In 2012, the markets regulator allowed fund houses to charge an additional 30 basis points ( bps) in the total expense ratio if new inflows from beyond the top 15 cities (B-15 in sector parlance) were at least 30 per cent of the total in a scheme or 15 per cent of the average of assets under management (AUM), whichever was higher.
As of April-end, the AUM from beyond the top 30 (B30) locations stood at ~4.02 trillion; those from the top 30 (T-30) centres accounted for ~19.2 trillion. This translates into a market share of 17 per cent for the B-30 locations.
In February this year, Sebi had modified the extra incentive structure for generating assets from B-15 places. From April 1, it said, fund houses will be allowed to pay an extra commission of 30 bps for incremental flows from B-30 places, as opposed to B-15 earlier.

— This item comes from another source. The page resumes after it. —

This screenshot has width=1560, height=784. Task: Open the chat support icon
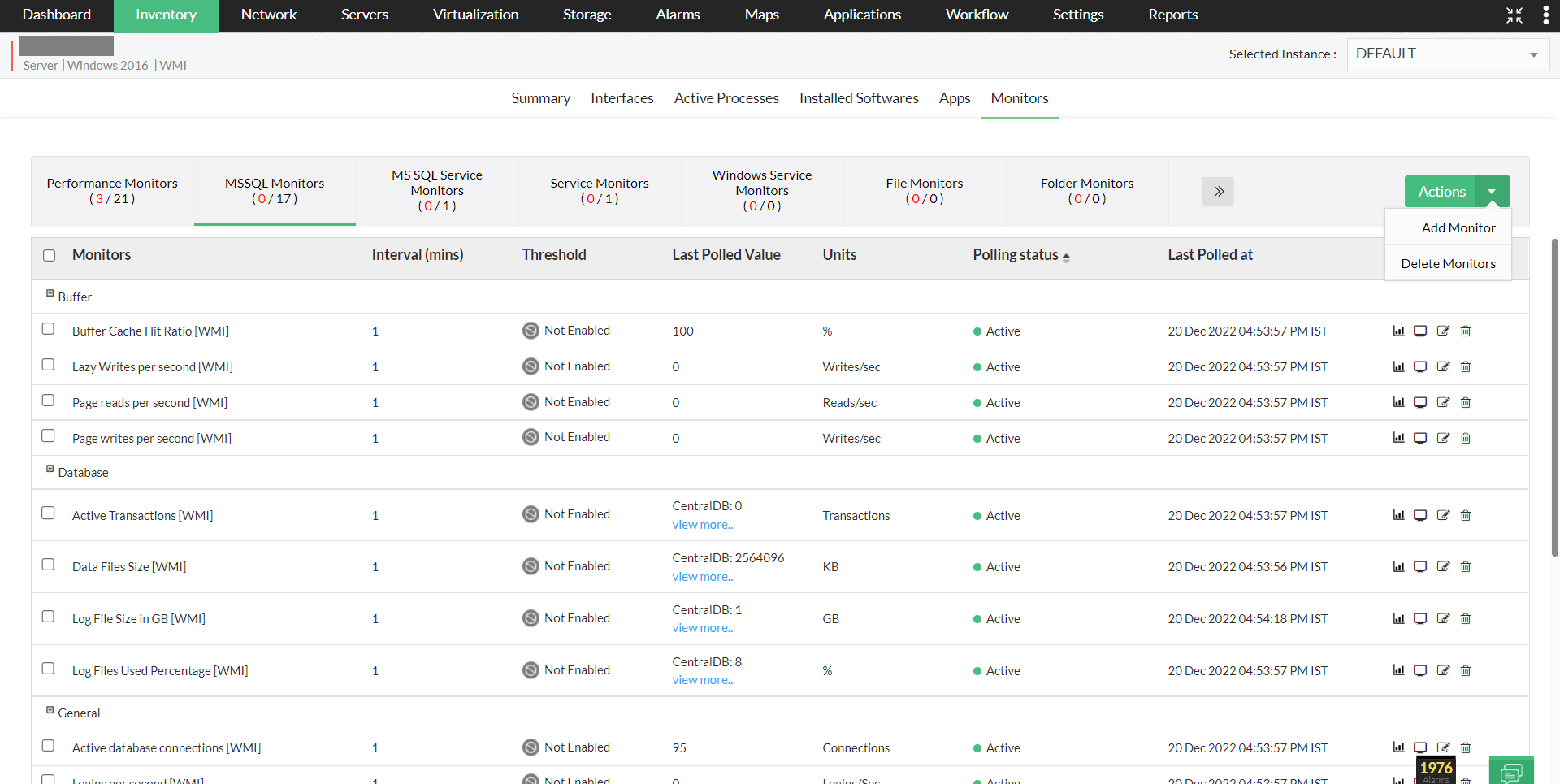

Accordingly, the terms and definitions of ‘15 cities’, ‘ T-15’ and ‘B-15’ have been substituted with ‘30 cities’, ‘ T-30’ (top 30) and ‘B-30’, respectively.

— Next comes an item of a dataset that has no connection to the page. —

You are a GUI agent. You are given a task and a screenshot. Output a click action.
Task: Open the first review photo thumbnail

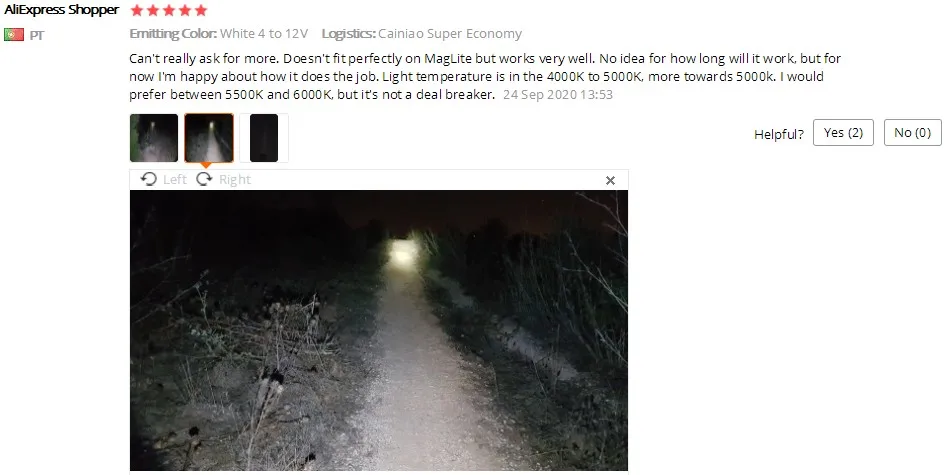[x=154, y=138]
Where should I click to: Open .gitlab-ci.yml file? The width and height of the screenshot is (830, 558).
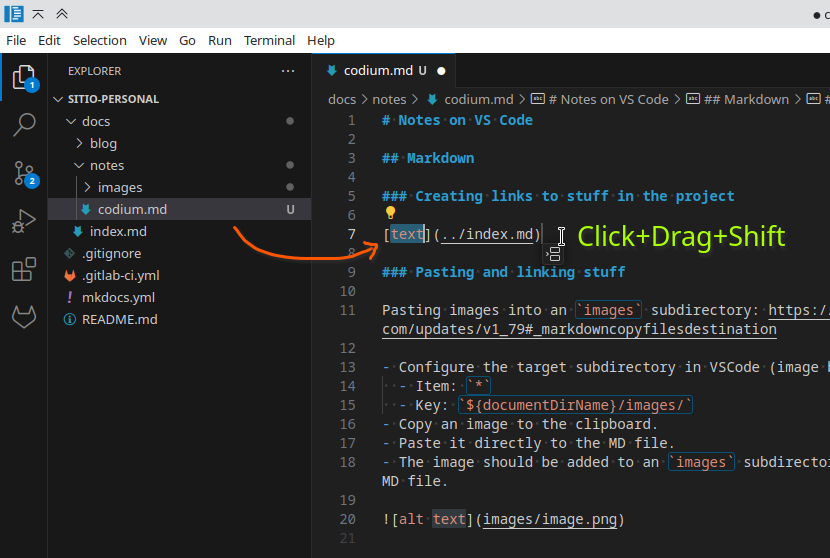(120, 275)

AUM from B-15 places grew 41.7 per cent to ~3.09 trillion as of March 2017, compared to a year before. It further increased by 38 per cent to ~4.26 trillion at end-March 2018. In comparison, the AUM from T-15 (the top 15 cities) grew 36 per cent and 19 per cent, respectively, in this period.
Sector experts say the momentum from smaller cities and towns remains strong. Fund houses say they have conducted investor camps and awareness programmes in more than 400 cities and towns. Also, the ‘ mutual fund sahi hai’ campaign has helped bring in a lot of new investors from underpenetrated regions. The first phase of the campaign started last year, with the idea of addressing untrue perceptions on MFs.

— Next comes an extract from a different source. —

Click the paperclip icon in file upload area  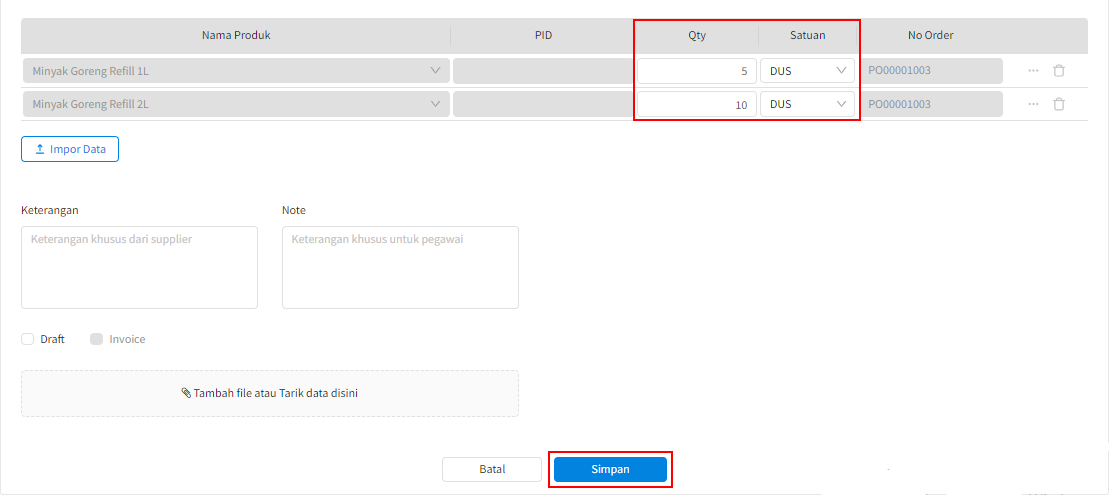pos(186,393)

According to the recent data, B-30 locations show an affinity towards equity assets, with 65 per cent of the MF assets from these locations being in equity schemes, as of April. In contrast, about 36 per cent of the T-30 assets were in equity schemes. The higher concentration of debt assets in T-30 locations was due to a higher proportion of institutional participants from these places, says the Association of MFs in India.
About 27 per cent of overall MF assets held by individual investors came from B-30 locations. About 7 per cent of institutional MF assets came from these locations; the remaining 93 per cent was from T-30 locations. Individual investors held ~12.07 trillion in MFs as of end-April, an increase of 36 per cent over April 2017.